I have come to see that I do the same thing as the prodigal...I'm not sure why, but over and over, I leave home in a similar manner. I leave that place within where I am loved and nurtured and filled, where I am connected to the Source of all goodness and life. But for some reason, I regularly leave this place to travel to a "far country" and end up losing myself in "riotous living"...personally destructive and diminishing. It isn't really living since I lose touch with who I am and become disconnected from the Source of true life. Thankfully, when the hunger hits, I "come to myself" and know what to do: I must return home. And there, back home with me, I am met with compassion and joy...I reconnect to the Source of all that I need and all that I am. The Kingdom of God within is restored...until I wander again to a far country...

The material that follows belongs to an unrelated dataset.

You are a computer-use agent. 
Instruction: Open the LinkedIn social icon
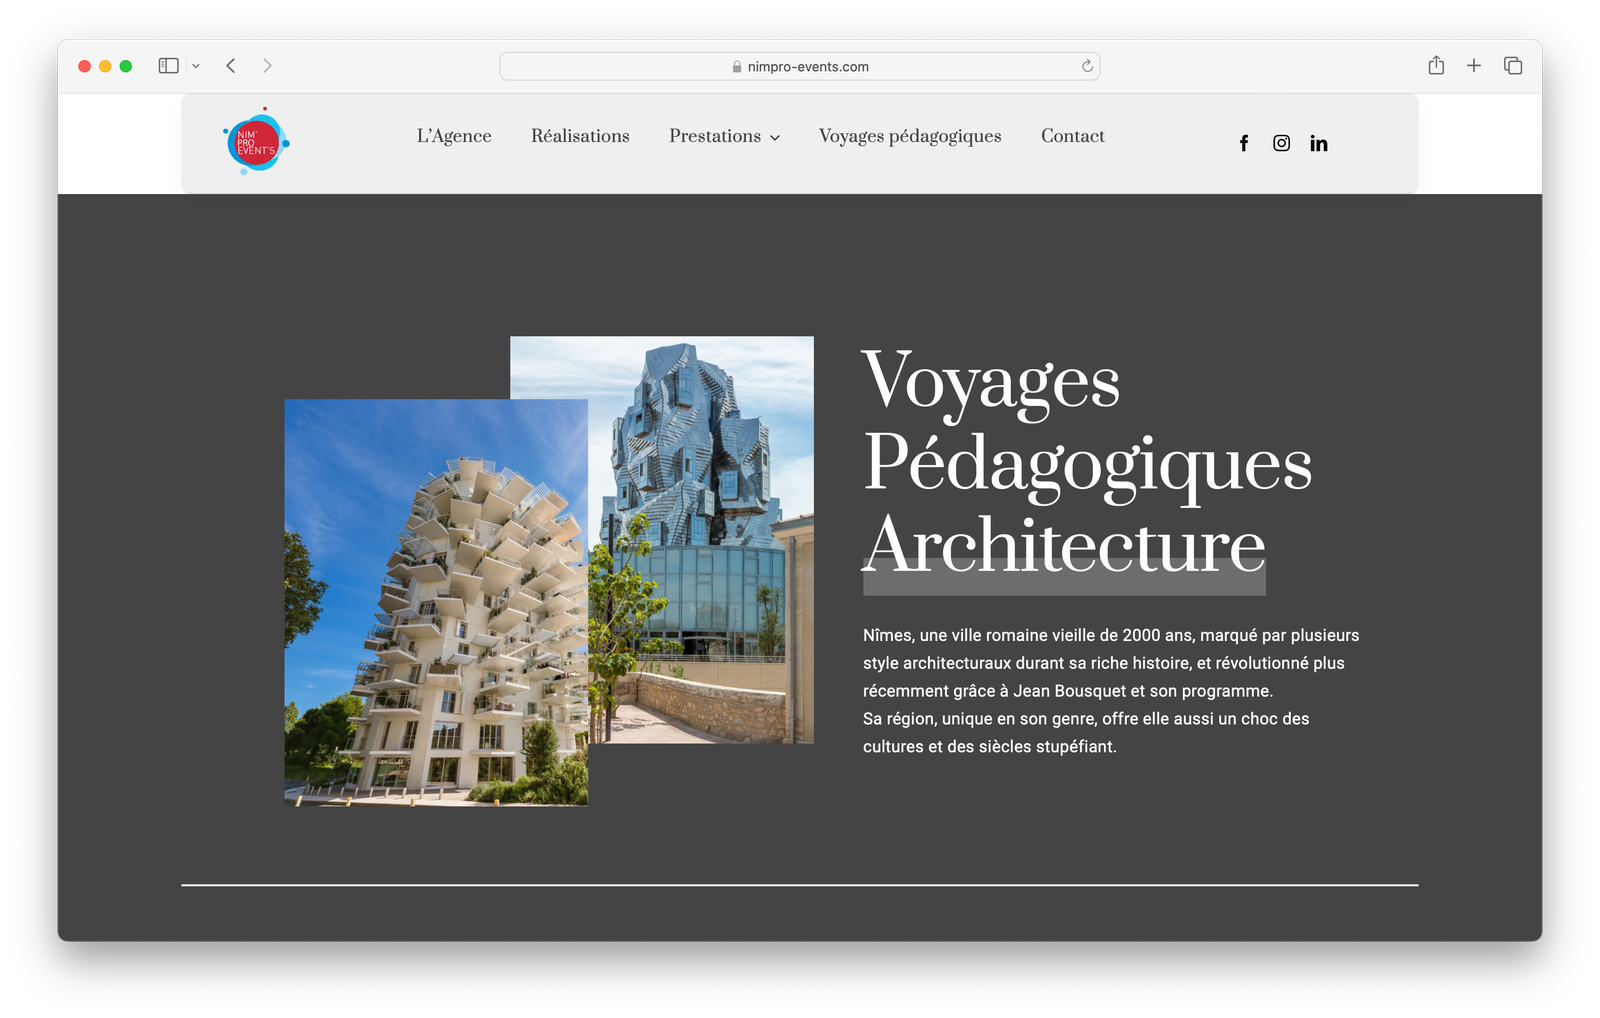click(1319, 144)
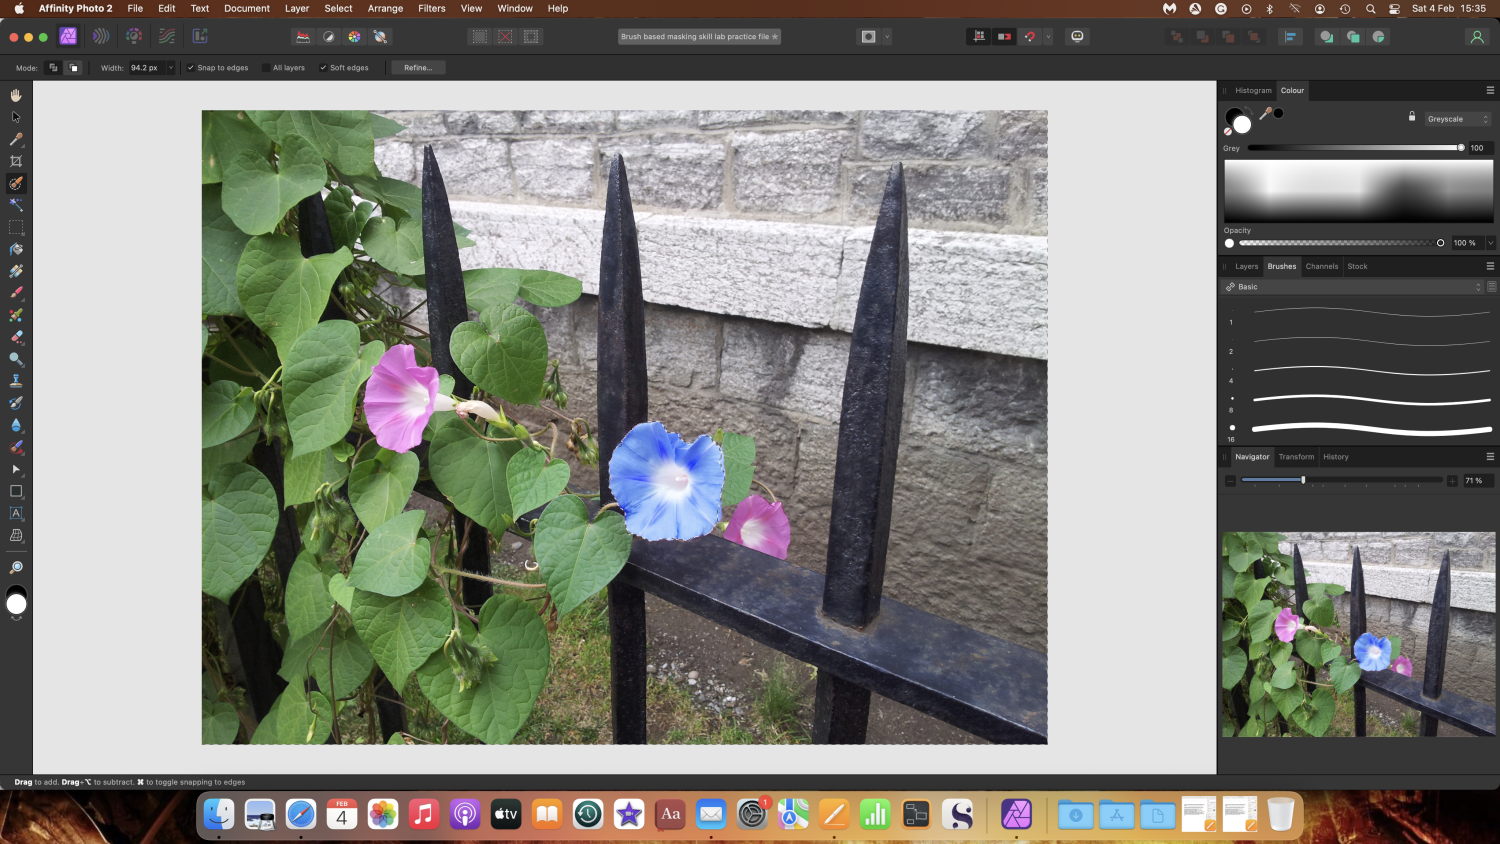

Yes, Dear One, do you see that when you look to others for affirmation or attention, you have turned away and abandoned yourself (home) for a far country? With love and compassion, turn back to home and gaze upon the wonder and beauty of your own Being in God's presence.

Saturday, January 17, 2009

"Trees Have A Lot to Teach Us"


“We can learn a lot from trees:

they're always grounded

but never stop reaching heavenward.”

~
Everett
Mámor

Mom's Tree

Life has

slowed and narrowed…

so it seems…

Mom’s tree silhouettes the sky…

here and there…

leaves,

brown and gold,

silently quiver.

Lying in her bed,

resting in her chair,

sitting at her table,

she gazes at her tree,

through the seasons.

I worry…

Is she withdrawing

from life?

Then I wonder…

maybe it’s

the other way around…

Is she embracing life

in a way I have not?

So we sit together

with her tree.

Saturday, January 10, 2009

Like A Child


"You need to turn and become like a child in order to enter the kingdom of heaven." Matthew 18:3

To become like a child is about living in the present moment...free of ego, open and receptive and unencumbered by thoughts and worries. A child doesn't live in the past or the future but enters fully into life in the present moment.

When we become like a child in this way...free of ego...living in the present moment...we enter the kingdom of heaven.


Walking Through the Crowd

"All the people in the synagogue were furious when they heard this. They got up, drove him out of the town, and took him to the brow of the hill on which the town was built, in order to throw him down the cliff. But he walked right through the crowd and went on his way." Luke 4:28-30

Here's the key, Dear One. Don't allow the angry destructive thoughts or the desires or intentions of others possess you. Don't resist, don't become defensive or guarded...if they are insistent, let them take you to the brow of the hill...above the pettiness, above the illusions, above thought, above ego...and there, go your way, walking through the crowd.

"Again they tried to seize him, but he escaped their grasp." John 10:39

And remember: When angry destructive thoughts come (either through you or others) to seize you, you also can escape their grasp.